S’étirant de la Terre de Feu (et de glace), où s’aventura naguère un certain Magellan, au sud du Brésil, de la Cordillère des Andes à l’océan Atlantique, l’Argentine est ce jeune pays de deux cents ans où survit encore le mythe américain de la terre promise, de la terre d’exil pour de nombreux Européens. C’est le pays des pampas à perte de vue, jusqu’à la Patagonie, des « gauchos », ces fiers gardiens de gigantesques troupeaux, du tango, cette danse nerveuse pratiquée sur les bords du rio de la Plata, le fleuve d’argent, où hommes et femmes se toisent fiévreusement.
C’est le siège d’une capitale, Buenos Aires, à l’architecture et à l’atmosphère européennes, comme le fut en son temps New York. De grands écrivains ont surgi de ce pays devenu éminemment littéraire de par son apport au boom latino-américain, jusqu’aux années de plomb de la didature (1976-1983). Dans ce recueil, au ton tantôt grave tantôt léger, tantôt cru tantôt pudique, une nouvelle génération d’écrivains perpétue, à l’ombre du grand aîné Jorge Luis Borges, et dans la langue de Cervantès importée par les Conquistadors, une histoire littéraire argentine exigeante, originale et forte.
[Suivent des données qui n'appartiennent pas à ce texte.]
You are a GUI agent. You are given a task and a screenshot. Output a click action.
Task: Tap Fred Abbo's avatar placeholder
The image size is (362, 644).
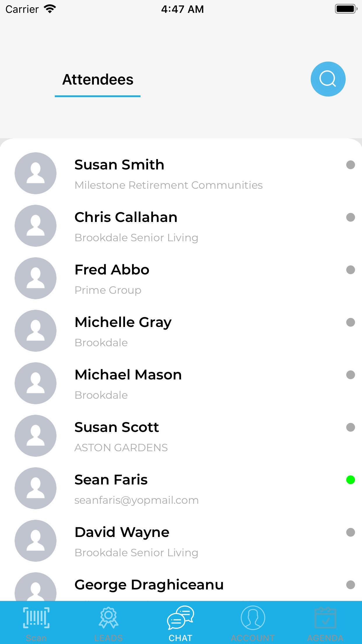pos(36,278)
Alors que la mondialisation des échanges progresse, que le monde devient un pour tous, des mondes-miniatures s’imposent, des pays et des régions entières affirment leur identité, revendiquent leur histoire ou leur langue, réinvestissent pleinement leur espace. Quoi de plus parlant qu’une miniature, la nouvelle, pour lever le voile sur ce monde-là, celui d’une diversité infinie et porteuse d’espoir ?"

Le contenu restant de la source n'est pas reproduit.